Despertar de madrugada y no verte a mi lado es escuchar el sonido de un látigo descargar fuerte en el suelo. Mis músculos, clarividentes, comprenden el peligro y se tensan. Alteran el ritmo de mi latido. Conscientes de que tu ausencia, de ocurrir un día, será el desastre. Desvelado por la urgencia de encontrarte y la sequedad de mi garganta me levanto y camino por el pasillo hasta la cocina. Y te veo al fondo. Apoyada en el dintel de la ventana. La casa es ahora un museo y tú una pintura de las que inducen las lágrimas. Un milagro. Absorta en la noche. Tus rizos revueltos por la laxitud que brindan las sombras y el flujo de aire que interceptan restauran mi calma. No tuviste intención de irte. Aunque verte así, tan grácil, tan libre… Quién sabe si tu ligereza no te hará salir volando. Abducida por la belleza de la que formas parte. Fusionada con la divinidad que eres. Me acerco a ti en silencio. Te acecho como el tiburón hambriento embosca a su víctima. Es egoísta, lo sé. Pero mi naturaleza vacilante se reafirma en estos vanos intentos de ser alguien. De conmoverte. De excitarte. Me complace ver tu miedo convertirse en serenidad cuando tus ojos me encuentran.

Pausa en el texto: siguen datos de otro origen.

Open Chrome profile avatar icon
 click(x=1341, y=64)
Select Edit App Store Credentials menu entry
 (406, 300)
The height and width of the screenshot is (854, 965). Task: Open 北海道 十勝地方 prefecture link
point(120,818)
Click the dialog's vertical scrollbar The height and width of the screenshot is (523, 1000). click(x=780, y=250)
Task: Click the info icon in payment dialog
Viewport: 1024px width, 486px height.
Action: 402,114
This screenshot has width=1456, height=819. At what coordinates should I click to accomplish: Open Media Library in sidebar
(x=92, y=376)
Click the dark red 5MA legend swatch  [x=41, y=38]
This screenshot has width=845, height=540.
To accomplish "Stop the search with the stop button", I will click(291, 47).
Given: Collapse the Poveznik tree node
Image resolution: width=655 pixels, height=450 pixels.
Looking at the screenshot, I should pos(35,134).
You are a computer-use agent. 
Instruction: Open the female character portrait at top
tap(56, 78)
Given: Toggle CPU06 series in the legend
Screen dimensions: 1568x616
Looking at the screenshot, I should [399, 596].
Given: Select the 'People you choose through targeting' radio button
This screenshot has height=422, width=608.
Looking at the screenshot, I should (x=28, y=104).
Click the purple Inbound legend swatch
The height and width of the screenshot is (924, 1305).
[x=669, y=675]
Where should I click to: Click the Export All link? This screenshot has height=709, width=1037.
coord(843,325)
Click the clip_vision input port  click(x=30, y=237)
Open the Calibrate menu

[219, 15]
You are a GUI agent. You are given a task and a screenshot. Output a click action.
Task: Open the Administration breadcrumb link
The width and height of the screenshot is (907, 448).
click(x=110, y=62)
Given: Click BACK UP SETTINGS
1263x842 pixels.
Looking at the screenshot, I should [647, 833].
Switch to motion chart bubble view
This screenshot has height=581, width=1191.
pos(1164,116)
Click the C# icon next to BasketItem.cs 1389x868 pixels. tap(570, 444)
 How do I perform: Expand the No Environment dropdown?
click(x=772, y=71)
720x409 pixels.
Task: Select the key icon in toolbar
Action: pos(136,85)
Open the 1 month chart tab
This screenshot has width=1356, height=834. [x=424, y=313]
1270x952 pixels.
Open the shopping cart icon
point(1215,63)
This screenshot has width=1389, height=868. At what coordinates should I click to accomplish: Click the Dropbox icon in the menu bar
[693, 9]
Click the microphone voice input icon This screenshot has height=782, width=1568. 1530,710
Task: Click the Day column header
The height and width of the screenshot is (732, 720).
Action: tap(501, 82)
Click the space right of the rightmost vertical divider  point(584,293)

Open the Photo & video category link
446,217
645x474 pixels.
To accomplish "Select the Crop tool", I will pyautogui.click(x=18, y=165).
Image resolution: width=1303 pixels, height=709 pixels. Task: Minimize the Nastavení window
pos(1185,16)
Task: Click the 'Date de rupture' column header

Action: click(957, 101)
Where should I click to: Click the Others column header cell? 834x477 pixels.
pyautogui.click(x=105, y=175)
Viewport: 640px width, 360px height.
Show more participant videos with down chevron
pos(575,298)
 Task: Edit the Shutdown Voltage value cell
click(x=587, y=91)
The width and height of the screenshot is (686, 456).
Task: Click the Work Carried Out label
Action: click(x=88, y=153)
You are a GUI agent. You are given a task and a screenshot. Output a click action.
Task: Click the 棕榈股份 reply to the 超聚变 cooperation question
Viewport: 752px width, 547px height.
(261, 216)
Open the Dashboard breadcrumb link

—Joder, Marcos, vaya susto.
—¿Qué haces, amor? Son las tres de la mañana.
—Viajo en el tiempo.
Mi cara revela lo evidente. Que tal como acabas de decir me llevas siglos de ventaja. Que tu existencia es la forma que adquirió el derroche para viajar al pasado con el insólito empeño de rescatarme. La generosidad consagrada a abrir la puerta de mi jaula. Aunque tus esfuerzos sean estériles. No me entero de nada. Yo vivo en un rincón, asustado. Con la espalda pegada a los barrotes. Compagino mi inmovilidad con el fútil temor de que te hartes de mí porque no alcanzo el valor de desplegar las alas. No llego a comprender este extraño privilegio de tenerte aquí, tan elocuente. De poder fisgar en tu carne, de bailar con tus palabras. De no haber sido arrastrado aún a la locura por el hecho de que me mires y me veas. Y me pregunto acobardado si gastar tu amor conmigo no es tirar margaritas a los cerdos. Entonces coges mi mano y me doblegas. El contacto con tus dedos es como una gota de mágico detergente que diluye de súbito la pringue de mis pensamientos.
—Anda que vaya cara. Ven aquí. Cuando miramos las estrellas, su luz, no estamos mirando el presente. Estamos observando un fenómeno que ocurrió días, meses, incluso años atrás. ¿No te parece fascinante? Es como si tuviéramos la capacidad de trascender el tiempo solo con abrir los ojos.
Yo de lo poco de lo que soy capaz en este instante es de contemplarte y procurar que mi mandíbula no se desplome en el piso. Que no me descubra en mi cándido intento de trascender mi inseguridad en un gracias que lacro con un beso sobre tu pelo. —No te vayas—, quiero decirte. Eso y quinientos millones más de cosas. Pero intuyo que cualquier palabra que elija pronunciar es confinar este momento. Aprisionarlo conmigo en la jaula. Así que callo. No tengo ni idea de si ahora es pasado, presente o futuro. Si soy sincero, me importa un cuerno. Solo sé que te miro, te abrazo. Me miras de vuelta. Somos eternos.